Misleading an insurance company in an attempt to get better rates or approval by  not fully disclosing health issues, lifestyle choices etc is called Material Misrepresentation.  During this investigation, if the insurance company discovers there has been misrepresentation they can cancel your coverage or deny a claim and withhold a benefit payment to your beneficiary.

Here is an example of a 2yr contestability clause found in an RBC Insurance, Term 20 Life Insurance policy:


We have the right to contest the validity of this policy, or the payment of the Death Benefit or any other Policy benefits, if you or any Life Insured under this Policy have incorrectly stated, misrepresented or failed to disclose a material fact in the application for insurance, or any medical examination, or in any written or electronic statements or answers provided as evidence of insurability

Except in the case of fraud, we will not contest this Policy for misrepresentation after it has been in force for two (2) years during the lifetime of every Life Insured, from the later of the Coverage Date or the last date of reinstatement. If the Designated Life Insured dies during this two (2) year period, we can contest at any time.

When there is an indication or fraud, we can declare this Policy void at any time.  Fraud includes but is not limited to a material representation of the smoking habit of any Life Insured.  If the Policy is declared void for fraud, we will not refund Premiums paid.”

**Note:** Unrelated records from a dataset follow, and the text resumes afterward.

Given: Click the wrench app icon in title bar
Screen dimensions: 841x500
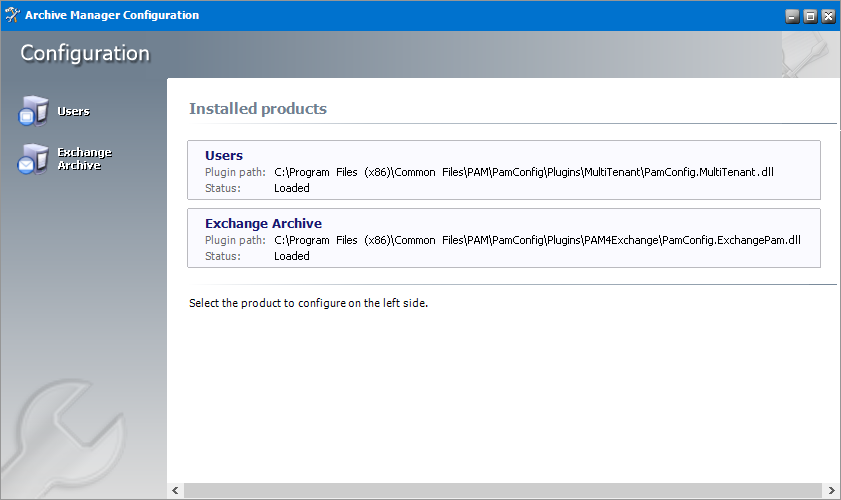Looking at the screenshot, I should click(13, 15).
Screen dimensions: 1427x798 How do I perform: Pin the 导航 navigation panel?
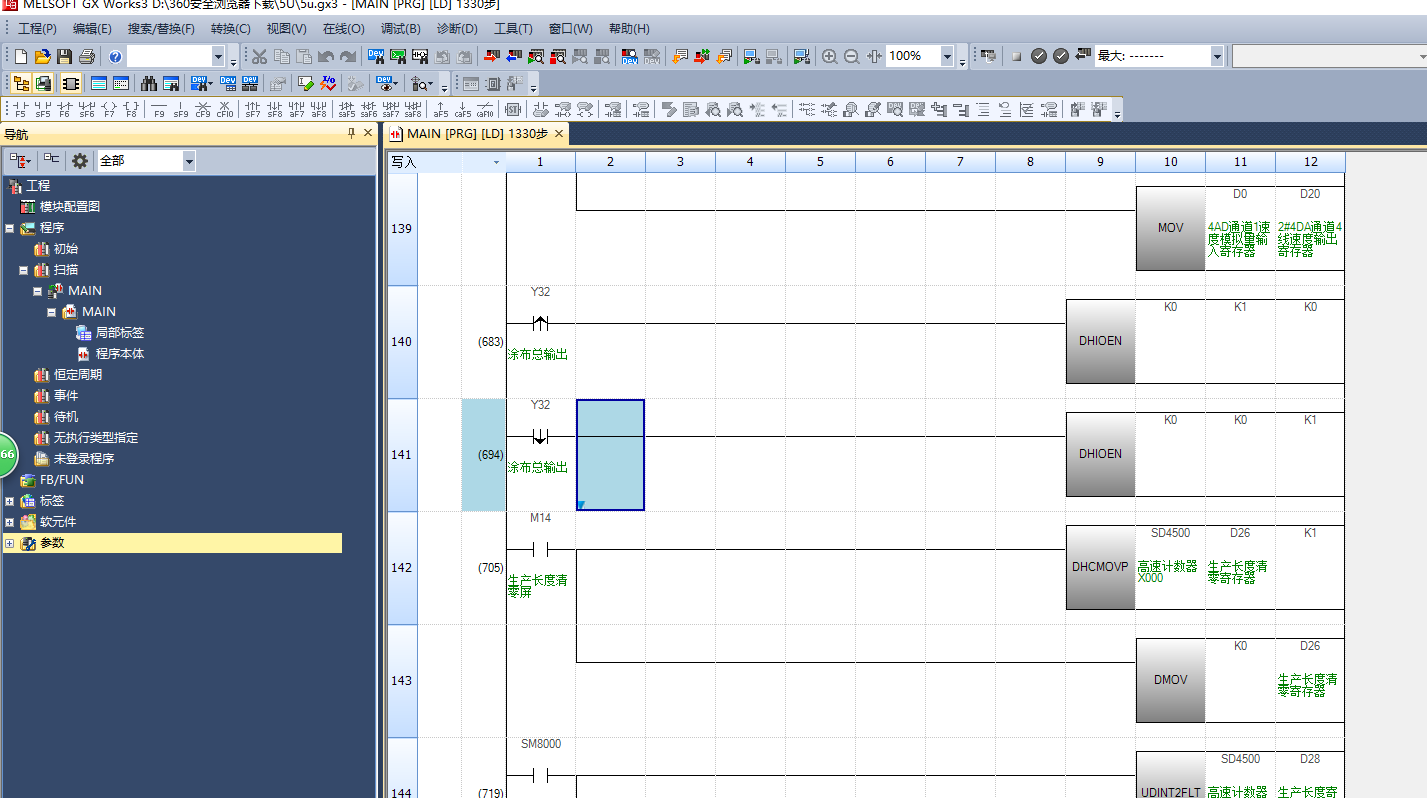[351, 134]
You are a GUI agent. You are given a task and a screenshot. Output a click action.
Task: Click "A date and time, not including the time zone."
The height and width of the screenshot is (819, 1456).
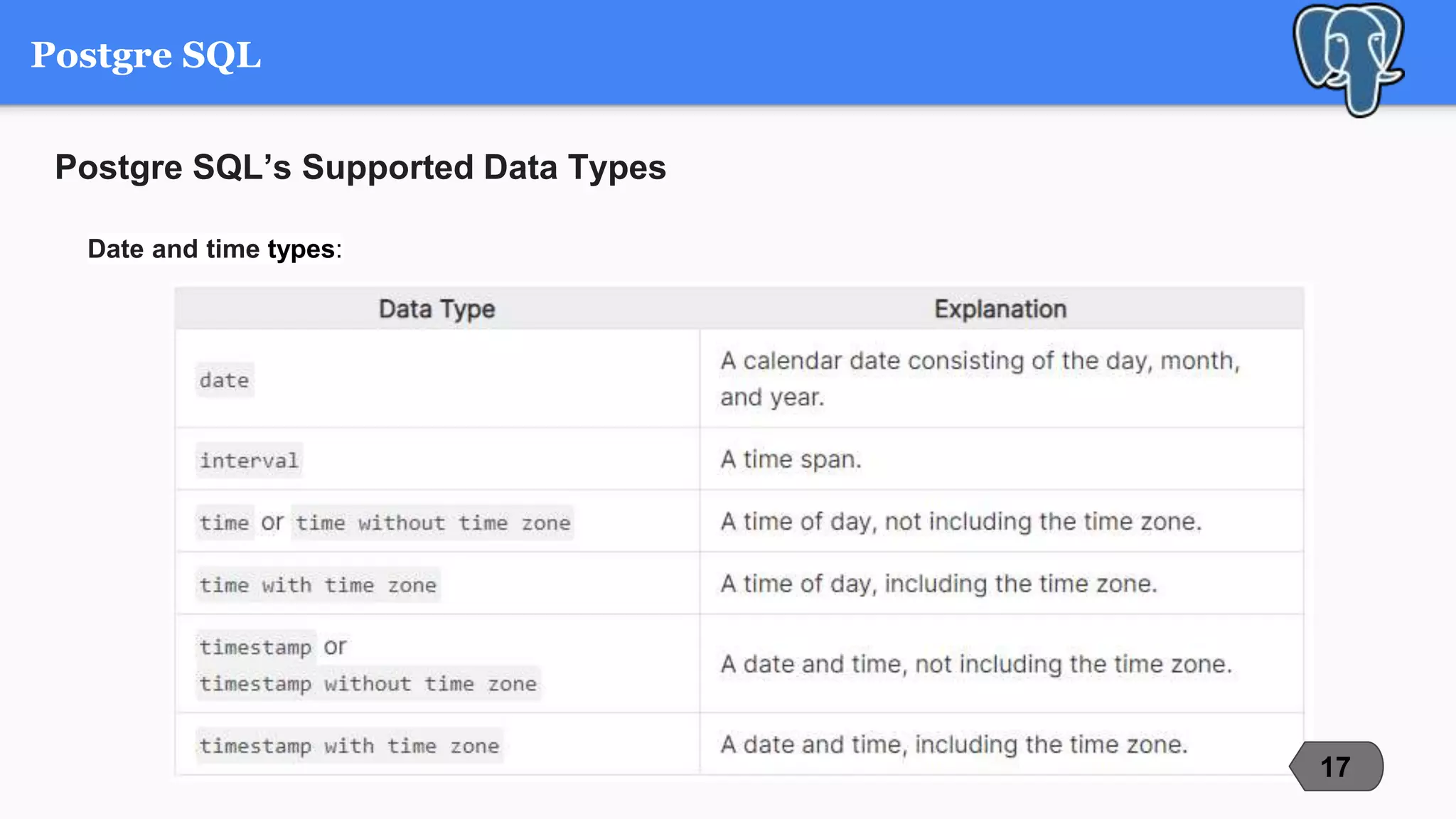click(975, 665)
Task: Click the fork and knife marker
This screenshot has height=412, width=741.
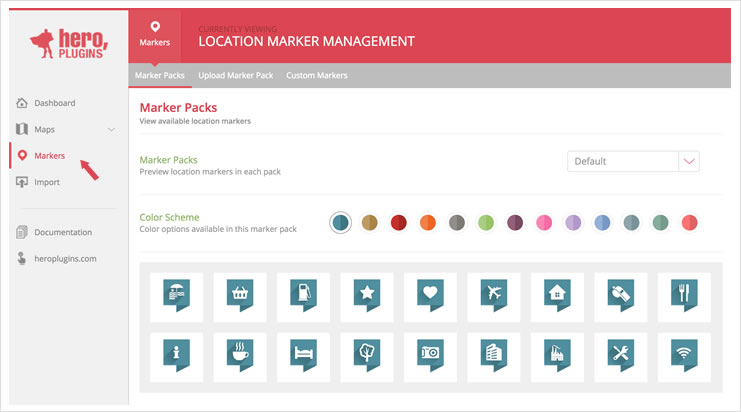Action: (x=684, y=295)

It is very simple to make this clause a non-issue when purchasing a life insurance policy.  Disclose everything you can possibly think of with regards to your health and answer all questions you are asked honestly.  Give the underwriter all the details and let them decide whether or not it is important “yes I broke my leg and was in the hospital when I was 7” or yes I did have some tests a few years back but I don’t really remember what they were for” If the underwriter wants more information they will contact your doctor directly.  The important thing is, you were honest and disclosed everything.

Here is a very interesting article called “The Life Insured’s Duty to Disclose and the Consequences of Material Misrepresentation and Non-Disclosure”  written by John A. Vamplew, a lawyer at Whitelaw Twining Law Corporation in Vancouver.  There are some very interesting cases that actually went to trial and the resulting decisions after trial.

Disclaimer: As we are not lawyers, this blog post should not be misconstrued as giving legal advice.  Do not rely on the information in this post as an alternative to legal advice from your lawyer or professional legal service provider and you should always consult your lawyer about a specific legal matter.